CFPOA: Canada Increases Corruption Enforcement

illustration canadian flagOn February 5, 2013 the federal government proposed amendments to the Corruption of Foreign Public Officials Act (CFPOA) which, if passed, were intended to give Canada a much broader reach and pose a more serious threat to Canadians and Canadian businesses who attempt to gain a business advantage through bribery. On June 19, 2013, the amendments were passed and granted Royal Assent status.
The CFPOA prohibits giving or even offering any type of benefit to a foreign public official, or any other person, where the intention is to obtain or retain a business advantage. Since the 2008 creation of the RCMP’s International Anti-Corruption Unit, the government has increased enforcement and pursued several high profile corruption cases. As is evidenced by these amendments, the Canadian Government has signalled that it will increase its efforts to combat international corruption. These amendments speak to the Government’s tougher approach to enforcement of the CFPOA in recent years, as witnessed by prosecutions of Niko Resources in 2011 and more recently of Griffiths Energy, both of which plead guilty to offences under the CFPOA. In some ways, the CFPOA will now be tougher than its US counterpart (FCPA)
The amendments ultimately make several significant changes to the CFPOA, including establishing the nationality principle as the basis of jurisdiction for offences, broadening the definition of “business” to which the CFPOA applies, creating a books and records offence and increasing the maximum term of imprisonment. It also provides exclusive authority to the RCMP to prosecute in respect of charges, and increases the maximum individual penalty from 5 to 14 years imprisonment.
The new changes are in currently enforceable, but the amendment repealing the CFPOA provisions regarding the facilitation of payments, will come into force on a date fixed by the Government.
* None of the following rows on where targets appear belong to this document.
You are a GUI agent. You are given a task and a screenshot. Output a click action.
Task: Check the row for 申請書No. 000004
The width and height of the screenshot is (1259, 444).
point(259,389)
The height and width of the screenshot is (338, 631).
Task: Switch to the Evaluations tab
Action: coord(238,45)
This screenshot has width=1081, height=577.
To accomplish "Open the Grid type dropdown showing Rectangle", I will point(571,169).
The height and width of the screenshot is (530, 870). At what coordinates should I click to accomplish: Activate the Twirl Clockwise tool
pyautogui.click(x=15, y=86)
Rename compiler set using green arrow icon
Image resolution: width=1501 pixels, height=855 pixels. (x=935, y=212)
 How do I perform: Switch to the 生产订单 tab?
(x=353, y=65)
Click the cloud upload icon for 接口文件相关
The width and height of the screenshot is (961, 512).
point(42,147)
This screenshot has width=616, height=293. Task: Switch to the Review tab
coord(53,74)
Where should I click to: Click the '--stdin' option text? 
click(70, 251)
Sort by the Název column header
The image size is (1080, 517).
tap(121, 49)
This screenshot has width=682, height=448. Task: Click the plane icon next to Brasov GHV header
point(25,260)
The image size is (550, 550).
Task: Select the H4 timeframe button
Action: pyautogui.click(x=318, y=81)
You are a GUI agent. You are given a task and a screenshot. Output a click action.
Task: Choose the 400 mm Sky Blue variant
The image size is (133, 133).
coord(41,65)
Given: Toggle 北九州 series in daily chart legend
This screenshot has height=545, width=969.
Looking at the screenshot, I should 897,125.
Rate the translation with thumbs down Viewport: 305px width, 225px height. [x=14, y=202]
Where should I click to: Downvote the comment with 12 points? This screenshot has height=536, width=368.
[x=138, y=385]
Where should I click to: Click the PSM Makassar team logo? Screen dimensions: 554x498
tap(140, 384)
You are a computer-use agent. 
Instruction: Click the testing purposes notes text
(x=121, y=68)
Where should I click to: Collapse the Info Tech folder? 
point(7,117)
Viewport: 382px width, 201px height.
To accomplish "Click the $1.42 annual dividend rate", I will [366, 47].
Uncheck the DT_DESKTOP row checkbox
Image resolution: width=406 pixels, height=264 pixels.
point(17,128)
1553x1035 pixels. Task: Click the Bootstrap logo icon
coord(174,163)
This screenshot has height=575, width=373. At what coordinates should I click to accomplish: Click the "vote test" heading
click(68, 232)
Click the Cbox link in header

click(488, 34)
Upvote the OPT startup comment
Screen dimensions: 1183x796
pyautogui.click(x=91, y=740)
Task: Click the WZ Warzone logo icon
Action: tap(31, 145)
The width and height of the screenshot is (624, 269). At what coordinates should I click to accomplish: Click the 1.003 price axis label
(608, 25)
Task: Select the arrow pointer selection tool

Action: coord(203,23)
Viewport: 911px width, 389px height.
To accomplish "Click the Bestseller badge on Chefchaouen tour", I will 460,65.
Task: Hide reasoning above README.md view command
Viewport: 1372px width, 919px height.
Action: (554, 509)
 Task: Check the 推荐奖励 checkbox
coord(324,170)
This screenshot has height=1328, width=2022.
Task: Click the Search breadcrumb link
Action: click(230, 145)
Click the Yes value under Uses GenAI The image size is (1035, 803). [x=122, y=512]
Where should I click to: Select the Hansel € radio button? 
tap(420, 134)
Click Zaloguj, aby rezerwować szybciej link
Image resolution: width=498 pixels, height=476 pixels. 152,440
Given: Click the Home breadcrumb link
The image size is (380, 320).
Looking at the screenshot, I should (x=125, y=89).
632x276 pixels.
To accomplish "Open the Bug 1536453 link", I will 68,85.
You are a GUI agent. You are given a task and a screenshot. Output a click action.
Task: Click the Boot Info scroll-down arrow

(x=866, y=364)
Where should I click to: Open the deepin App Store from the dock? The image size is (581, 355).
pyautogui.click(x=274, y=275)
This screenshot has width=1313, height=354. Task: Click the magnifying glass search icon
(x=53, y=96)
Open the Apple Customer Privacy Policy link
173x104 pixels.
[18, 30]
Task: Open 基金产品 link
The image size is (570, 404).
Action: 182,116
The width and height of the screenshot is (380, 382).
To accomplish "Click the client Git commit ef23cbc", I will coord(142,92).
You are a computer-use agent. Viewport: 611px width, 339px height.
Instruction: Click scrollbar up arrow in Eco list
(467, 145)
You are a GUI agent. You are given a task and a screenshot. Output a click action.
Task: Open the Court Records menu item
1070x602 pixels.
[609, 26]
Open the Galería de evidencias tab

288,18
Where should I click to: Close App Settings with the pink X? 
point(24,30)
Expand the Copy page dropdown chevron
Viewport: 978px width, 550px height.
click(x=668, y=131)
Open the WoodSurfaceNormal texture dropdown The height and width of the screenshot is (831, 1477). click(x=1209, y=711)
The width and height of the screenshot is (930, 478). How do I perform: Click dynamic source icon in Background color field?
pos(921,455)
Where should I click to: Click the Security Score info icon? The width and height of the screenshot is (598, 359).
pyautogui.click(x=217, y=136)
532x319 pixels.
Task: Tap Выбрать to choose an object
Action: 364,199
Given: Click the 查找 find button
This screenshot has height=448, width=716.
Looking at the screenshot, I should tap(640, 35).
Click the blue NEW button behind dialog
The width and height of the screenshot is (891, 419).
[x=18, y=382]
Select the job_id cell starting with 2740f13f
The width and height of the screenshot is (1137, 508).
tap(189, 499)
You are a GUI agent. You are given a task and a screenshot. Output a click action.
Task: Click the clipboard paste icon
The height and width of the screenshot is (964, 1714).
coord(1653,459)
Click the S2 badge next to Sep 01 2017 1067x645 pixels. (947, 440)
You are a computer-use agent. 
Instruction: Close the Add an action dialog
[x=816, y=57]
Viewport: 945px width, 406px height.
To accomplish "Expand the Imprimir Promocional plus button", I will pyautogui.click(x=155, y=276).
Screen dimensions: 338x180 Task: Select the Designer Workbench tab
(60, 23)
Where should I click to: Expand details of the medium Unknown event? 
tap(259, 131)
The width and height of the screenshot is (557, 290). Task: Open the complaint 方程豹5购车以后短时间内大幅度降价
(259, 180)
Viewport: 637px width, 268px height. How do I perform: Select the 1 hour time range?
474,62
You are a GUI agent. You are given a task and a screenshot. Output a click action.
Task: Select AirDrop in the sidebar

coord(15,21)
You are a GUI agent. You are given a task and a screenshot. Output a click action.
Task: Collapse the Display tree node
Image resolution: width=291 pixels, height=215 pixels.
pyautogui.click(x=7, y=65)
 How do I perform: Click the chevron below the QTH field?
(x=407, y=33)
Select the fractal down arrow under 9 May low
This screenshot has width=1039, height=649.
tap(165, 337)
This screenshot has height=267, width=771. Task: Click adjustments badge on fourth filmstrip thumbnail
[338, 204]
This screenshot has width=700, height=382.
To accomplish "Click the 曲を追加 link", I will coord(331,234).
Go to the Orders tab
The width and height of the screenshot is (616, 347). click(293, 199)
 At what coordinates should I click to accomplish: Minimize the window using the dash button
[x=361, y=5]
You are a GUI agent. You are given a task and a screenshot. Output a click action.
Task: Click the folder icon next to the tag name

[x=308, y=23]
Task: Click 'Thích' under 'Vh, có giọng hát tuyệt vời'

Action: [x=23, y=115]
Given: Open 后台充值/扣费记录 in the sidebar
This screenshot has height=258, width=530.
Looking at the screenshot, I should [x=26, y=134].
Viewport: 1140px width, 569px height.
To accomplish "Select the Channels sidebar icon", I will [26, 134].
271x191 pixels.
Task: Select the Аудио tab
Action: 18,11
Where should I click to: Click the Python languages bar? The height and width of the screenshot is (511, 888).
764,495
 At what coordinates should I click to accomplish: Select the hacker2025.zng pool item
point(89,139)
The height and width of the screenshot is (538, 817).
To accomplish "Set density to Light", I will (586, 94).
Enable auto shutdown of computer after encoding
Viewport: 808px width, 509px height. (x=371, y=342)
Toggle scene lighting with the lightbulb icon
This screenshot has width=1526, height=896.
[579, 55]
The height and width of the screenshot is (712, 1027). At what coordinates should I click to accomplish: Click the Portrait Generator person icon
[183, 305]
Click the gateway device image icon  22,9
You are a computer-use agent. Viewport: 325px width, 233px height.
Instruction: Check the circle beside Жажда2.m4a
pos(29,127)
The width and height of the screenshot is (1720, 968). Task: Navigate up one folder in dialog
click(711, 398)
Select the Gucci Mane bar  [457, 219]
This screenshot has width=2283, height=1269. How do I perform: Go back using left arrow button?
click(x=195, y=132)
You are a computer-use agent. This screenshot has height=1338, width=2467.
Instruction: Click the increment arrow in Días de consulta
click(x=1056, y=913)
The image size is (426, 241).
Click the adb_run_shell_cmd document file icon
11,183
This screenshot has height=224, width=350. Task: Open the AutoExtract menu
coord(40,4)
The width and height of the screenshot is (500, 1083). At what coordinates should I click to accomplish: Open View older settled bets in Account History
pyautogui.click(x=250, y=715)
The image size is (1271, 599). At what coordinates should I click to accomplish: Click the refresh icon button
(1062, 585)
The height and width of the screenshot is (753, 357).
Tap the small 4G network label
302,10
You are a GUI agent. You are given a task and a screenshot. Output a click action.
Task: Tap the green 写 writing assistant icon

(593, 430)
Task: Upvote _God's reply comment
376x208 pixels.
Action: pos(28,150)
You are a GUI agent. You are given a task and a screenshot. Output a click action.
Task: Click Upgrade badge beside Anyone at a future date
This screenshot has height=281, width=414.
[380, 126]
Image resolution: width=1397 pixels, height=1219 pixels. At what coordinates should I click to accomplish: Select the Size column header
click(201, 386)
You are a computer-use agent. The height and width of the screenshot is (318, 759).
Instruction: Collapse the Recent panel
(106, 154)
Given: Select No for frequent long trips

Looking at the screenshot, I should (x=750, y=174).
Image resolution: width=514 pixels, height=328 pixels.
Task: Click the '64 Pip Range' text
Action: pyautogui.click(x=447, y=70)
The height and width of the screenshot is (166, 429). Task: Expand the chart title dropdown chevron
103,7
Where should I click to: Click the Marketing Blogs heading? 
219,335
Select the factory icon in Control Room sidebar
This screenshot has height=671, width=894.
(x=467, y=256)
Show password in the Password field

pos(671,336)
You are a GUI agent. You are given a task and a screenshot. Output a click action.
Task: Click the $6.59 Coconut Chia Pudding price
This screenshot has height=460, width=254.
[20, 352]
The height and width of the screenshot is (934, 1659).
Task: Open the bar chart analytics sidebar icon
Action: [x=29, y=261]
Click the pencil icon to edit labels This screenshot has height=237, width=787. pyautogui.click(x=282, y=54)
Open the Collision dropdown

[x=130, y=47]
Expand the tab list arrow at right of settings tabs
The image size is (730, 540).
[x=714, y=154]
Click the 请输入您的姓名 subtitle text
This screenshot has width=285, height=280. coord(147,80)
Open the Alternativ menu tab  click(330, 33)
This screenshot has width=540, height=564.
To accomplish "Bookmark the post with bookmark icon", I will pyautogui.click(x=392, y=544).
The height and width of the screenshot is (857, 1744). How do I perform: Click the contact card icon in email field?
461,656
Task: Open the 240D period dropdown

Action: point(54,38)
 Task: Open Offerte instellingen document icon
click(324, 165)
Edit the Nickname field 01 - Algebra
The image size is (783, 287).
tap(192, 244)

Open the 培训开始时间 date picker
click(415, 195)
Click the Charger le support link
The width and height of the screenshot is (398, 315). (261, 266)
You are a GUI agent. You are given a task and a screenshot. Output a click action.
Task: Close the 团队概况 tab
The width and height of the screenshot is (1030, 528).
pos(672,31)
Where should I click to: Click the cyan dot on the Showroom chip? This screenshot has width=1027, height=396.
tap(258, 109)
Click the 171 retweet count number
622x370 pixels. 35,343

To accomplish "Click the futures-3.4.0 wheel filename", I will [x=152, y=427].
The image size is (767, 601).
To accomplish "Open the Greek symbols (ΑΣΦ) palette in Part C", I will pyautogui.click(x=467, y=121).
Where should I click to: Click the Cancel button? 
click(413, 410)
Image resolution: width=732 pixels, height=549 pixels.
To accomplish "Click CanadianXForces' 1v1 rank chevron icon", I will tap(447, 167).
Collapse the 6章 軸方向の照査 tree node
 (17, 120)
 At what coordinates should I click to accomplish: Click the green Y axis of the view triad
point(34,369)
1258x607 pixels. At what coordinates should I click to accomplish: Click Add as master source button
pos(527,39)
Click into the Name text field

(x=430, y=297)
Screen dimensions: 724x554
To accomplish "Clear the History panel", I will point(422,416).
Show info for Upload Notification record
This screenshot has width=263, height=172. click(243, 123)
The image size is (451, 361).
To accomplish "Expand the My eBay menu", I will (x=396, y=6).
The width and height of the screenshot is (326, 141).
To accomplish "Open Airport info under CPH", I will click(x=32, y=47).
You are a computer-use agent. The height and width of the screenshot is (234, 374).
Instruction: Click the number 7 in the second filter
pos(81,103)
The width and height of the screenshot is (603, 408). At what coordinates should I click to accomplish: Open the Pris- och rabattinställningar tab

The legislation, in its current form, applies to activities with a “real and substantial” connection to Canada, but the entrenchment of the nationality principle will mean that the CFPOA will cover activities by Canadian nationals and Canadian-based businesses regardless of where the activity took place. Also of note, by removing the words “for profit” from the definition of “business” in the previous version, the amendments ensure that the Act applies to all business activities, whether profitable or pursued as a loss-leader.
The amendments also stand to increase the number of activities that fall within the scope of the Act, by eliminating an exception for facilitation payments. Facilitation payments are made to expedite or secure acts of a routine nature by foreign public officials (e.g., payments made to a customs official to clear goods more quickly).
A new books and records offence similar to that contained in the FCPA was introduced. The new offence will capture activities that falsify or hide records and payments related to the bribery of foreign public officials. A key difference is that the new offence will be a criminal offence subject to the “beyond a reasonable doubt” threshold. The comparable U.S. provision is enforced civilly and falls under a less onerous civil “balance of probabilities” but does not attract criminal liability for the book-keeping offence.
Previously, charges under the CFPOA could be recommended by any police force in Canada, but the amendments give exclusive authority to prosecute to the RCMP. According to the original Government announcement in 2008, the RCMP established an International Anti-Corruption Unit, which is dedicated to raising awareness about and enforcing the CFPOA. Giving unique responsibility for enforcement to the RCMP Unit should lead to greater consistency in the enforcement of the law and to a more efficient use of resources.
Finally,the amendments will also increase the penalty for individual offenders. The maximum penalty will go from a maximum of five years imprisonment to a 14 year jail term for individuals. The unlimited fines for individuals and corporations, subject to the discretion of the judge, remains.